Orange Park school that integrated in 19th century gets historical marker

By Crystal Moyer - Traffic/reporter

ORANGE PARK, Fla. - While many city and county offices were closed for Presidents Day, the Orange Park Town Hall was packed for a history lesson. Known for its desegregation in the late 1800s, Orange Park Normal and Industrial School was remembered with a historical marker.

Monday's ceremony commemorated the Orange Park Normal and Industrial School, which stood where Town Hall sits now. The school opened in 1891 and was the only place in Florida where black and white students were taught in the same classroom. It was also known for training black teachers. Monday, parents, students and teachers of all races and backgrounds came together for a special presentation

"I didn't even know there was a school built here before. I thought it was just Town Hall," said Danielle Mills, an eighth-grader at Orange Park Junior High. "To just know more about history, it was a great experience."

Danielle and a few other students put together a Black History Month presentation and unveiled the historical marker.

The crowd cheered in remembrance of the school's push for integration, which was illegal at the time. The principal and at least five teachers were arrested and the school eventually closed its doors in 1913 -- not long after the KKK burned down the chapel, people claim.

"They had to be segregated all the time. It wasn't fair to anybody, they had to close down the school and they didn't have the right to education like we do now," Danielle said.

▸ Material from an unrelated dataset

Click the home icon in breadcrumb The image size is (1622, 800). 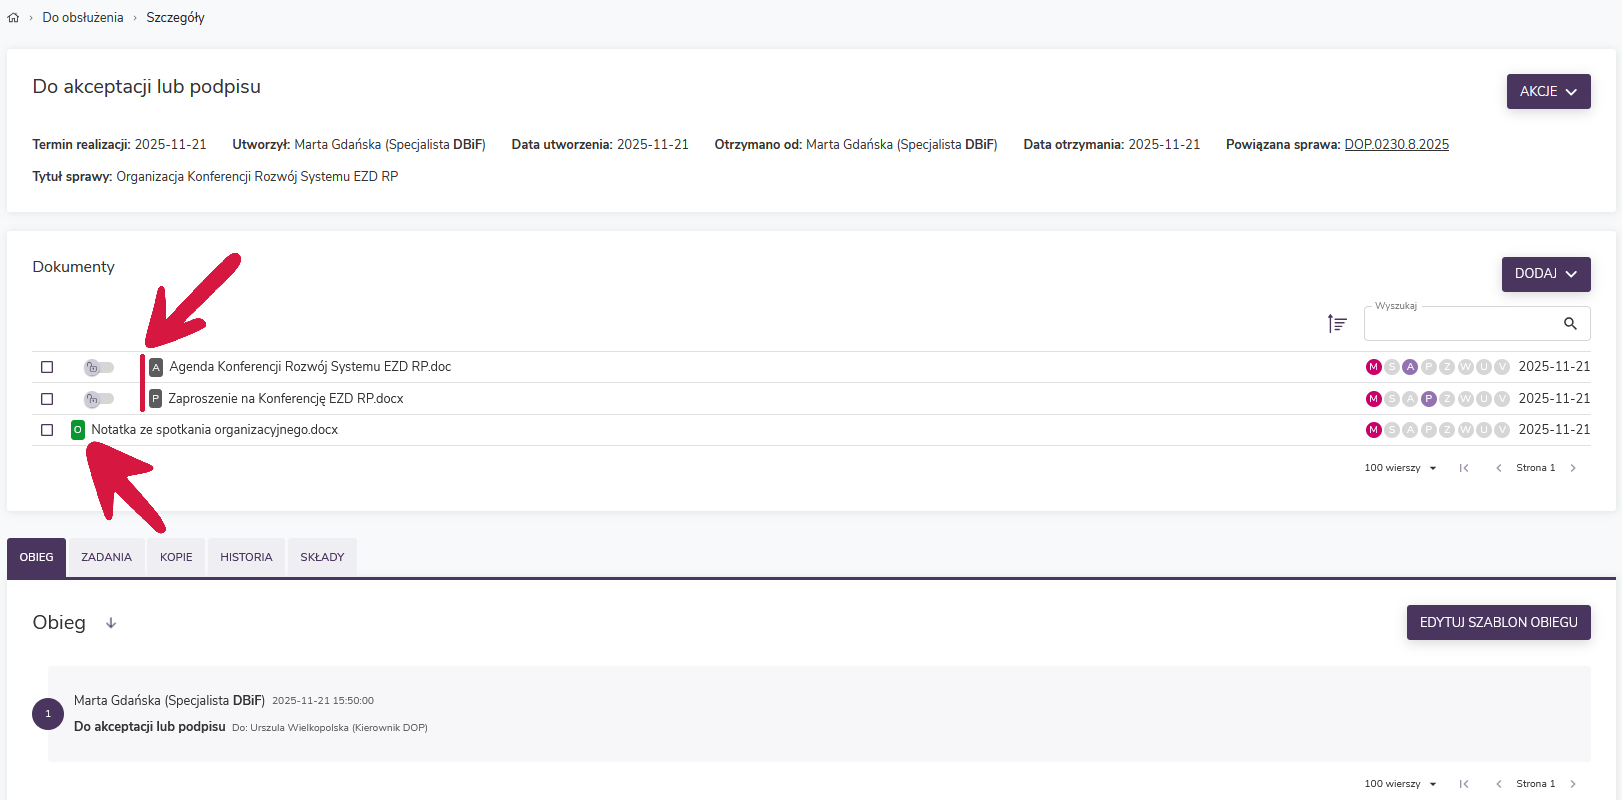pos(13,18)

A piece of the original Normal and Industrial School that was dug up while they were constructing the Town Hall will remain on display in the lobby. 

Local teachers say they will use this as a tool to educate kids and adults outside the classroom.

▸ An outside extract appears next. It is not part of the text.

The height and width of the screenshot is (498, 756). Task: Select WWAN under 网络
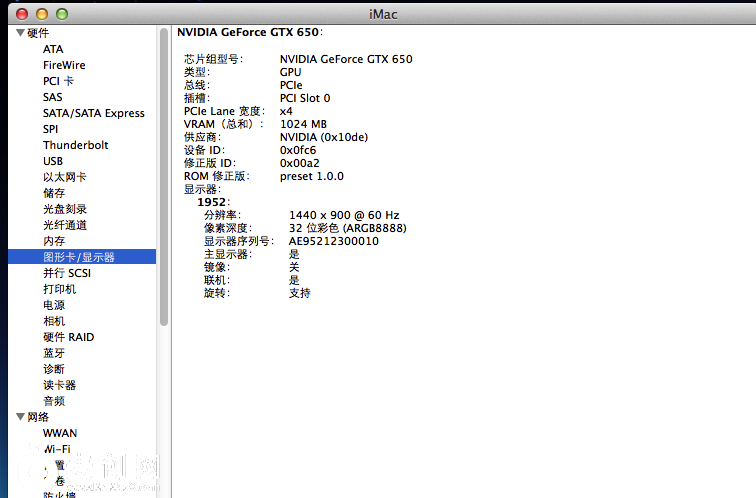60,433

"It makes it easier to tell that story, makes them have a reason to think it applies to them," said Cindy Cheatwood, a teacher at Orange Park Junior High. "(It) gives it relevance for them that I wouldn't be able to do with a normal lesson."

Cheatwood said that it also can serve as a point of pride for residents.

"Pride as a teacher and citizen of Orange Park, that Orange Park (did that) at a time when it was difficult to be a front-runner in the race against segregation," Cheatwood said.

‚ÄčA gallery of artifacts and photos will be displayed at Town Hall for about a month.